(Items listed in a dataset)
= = =

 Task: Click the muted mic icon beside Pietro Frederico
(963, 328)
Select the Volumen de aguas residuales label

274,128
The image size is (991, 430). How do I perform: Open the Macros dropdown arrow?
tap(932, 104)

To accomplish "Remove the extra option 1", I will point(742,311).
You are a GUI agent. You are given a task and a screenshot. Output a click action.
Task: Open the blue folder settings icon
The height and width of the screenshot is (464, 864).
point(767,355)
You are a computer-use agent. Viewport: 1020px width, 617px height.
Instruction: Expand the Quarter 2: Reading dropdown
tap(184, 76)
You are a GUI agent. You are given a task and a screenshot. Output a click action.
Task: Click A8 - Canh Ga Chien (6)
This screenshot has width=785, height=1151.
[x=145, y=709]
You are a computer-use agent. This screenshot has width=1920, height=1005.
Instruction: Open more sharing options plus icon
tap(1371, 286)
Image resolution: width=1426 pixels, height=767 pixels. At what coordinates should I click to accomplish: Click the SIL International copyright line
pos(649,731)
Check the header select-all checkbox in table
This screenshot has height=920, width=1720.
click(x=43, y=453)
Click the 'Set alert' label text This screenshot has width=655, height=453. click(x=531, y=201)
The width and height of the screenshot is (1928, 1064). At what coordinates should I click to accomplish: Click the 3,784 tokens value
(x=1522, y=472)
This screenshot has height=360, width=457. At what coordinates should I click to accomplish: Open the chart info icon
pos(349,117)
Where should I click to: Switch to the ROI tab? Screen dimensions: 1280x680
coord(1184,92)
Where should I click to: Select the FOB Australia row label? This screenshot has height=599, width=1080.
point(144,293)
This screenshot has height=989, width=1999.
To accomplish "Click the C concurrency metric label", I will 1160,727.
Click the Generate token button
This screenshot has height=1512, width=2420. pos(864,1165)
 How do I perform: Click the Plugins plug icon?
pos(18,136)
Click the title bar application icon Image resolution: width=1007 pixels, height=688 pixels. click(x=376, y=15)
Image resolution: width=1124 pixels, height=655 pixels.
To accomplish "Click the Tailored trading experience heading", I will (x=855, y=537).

= = =

The data above should be reproduced in full, word for word.

 Task: Click the muted mic icon beside Pietro Frederico
(963, 328)
Select the Volumen de aguas residuales label

274,128
The image size is (991, 430). How do I perform: Open the Macros dropdown arrow?
tap(932, 104)

To accomplish "Remove the extra option 1", I will point(742,311).
You are a GUI agent. You are given a task and a screenshot. Output a click action.
Task: Open the blue folder settings icon
The height and width of the screenshot is (464, 864).
point(767,355)
You are a computer-use agent. Viewport: 1020px width, 617px height.
Instruction: Expand the Quarter 2: Reading dropdown
tap(184, 76)
You are a GUI agent. You are given a task and a screenshot. Output a click action.
Task: Click A8 - Canh Ga Chien (6)
This screenshot has width=785, height=1151.
[x=145, y=709]
You are a computer-use agent. This screenshot has width=1920, height=1005.
Instruction: Open more sharing options plus icon
tap(1371, 286)
Image resolution: width=1426 pixels, height=767 pixels. At what coordinates should I click to accomplish: Click the SIL International copyright line
pos(649,731)
Check the header select-all checkbox in table
This screenshot has height=920, width=1720.
click(x=43, y=453)
Click the 'Set alert' label text This screenshot has width=655, height=453. click(x=531, y=201)
The width and height of the screenshot is (1928, 1064). At what coordinates should I click to accomplish: Click the 3,784 tokens value
(x=1522, y=472)
This screenshot has height=360, width=457. At what coordinates should I click to accomplish: Open the chart info icon
pos(349,117)
Where should I click to: Switch to the ROI tab? Screen dimensions: 1280x680
coord(1184,92)
Where should I click to: Select the FOB Australia row label? This screenshot has height=599, width=1080.
point(144,293)
This screenshot has height=989, width=1999.
To accomplish "Click the C concurrency metric label", I will 1160,727.
Click the Generate token button
This screenshot has height=1512, width=2420. pos(864,1165)
 How do I perform: Click the Plugins plug icon?
pos(18,136)
Click the title bar application icon Image resolution: width=1007 pixels, height=688 pixels. click(x=376, y=15)
Image resolution: width=1124 pixels, height=655 pixels.
To accomplish "Click the Tailored trading experience heading", I will (x=855, y=537).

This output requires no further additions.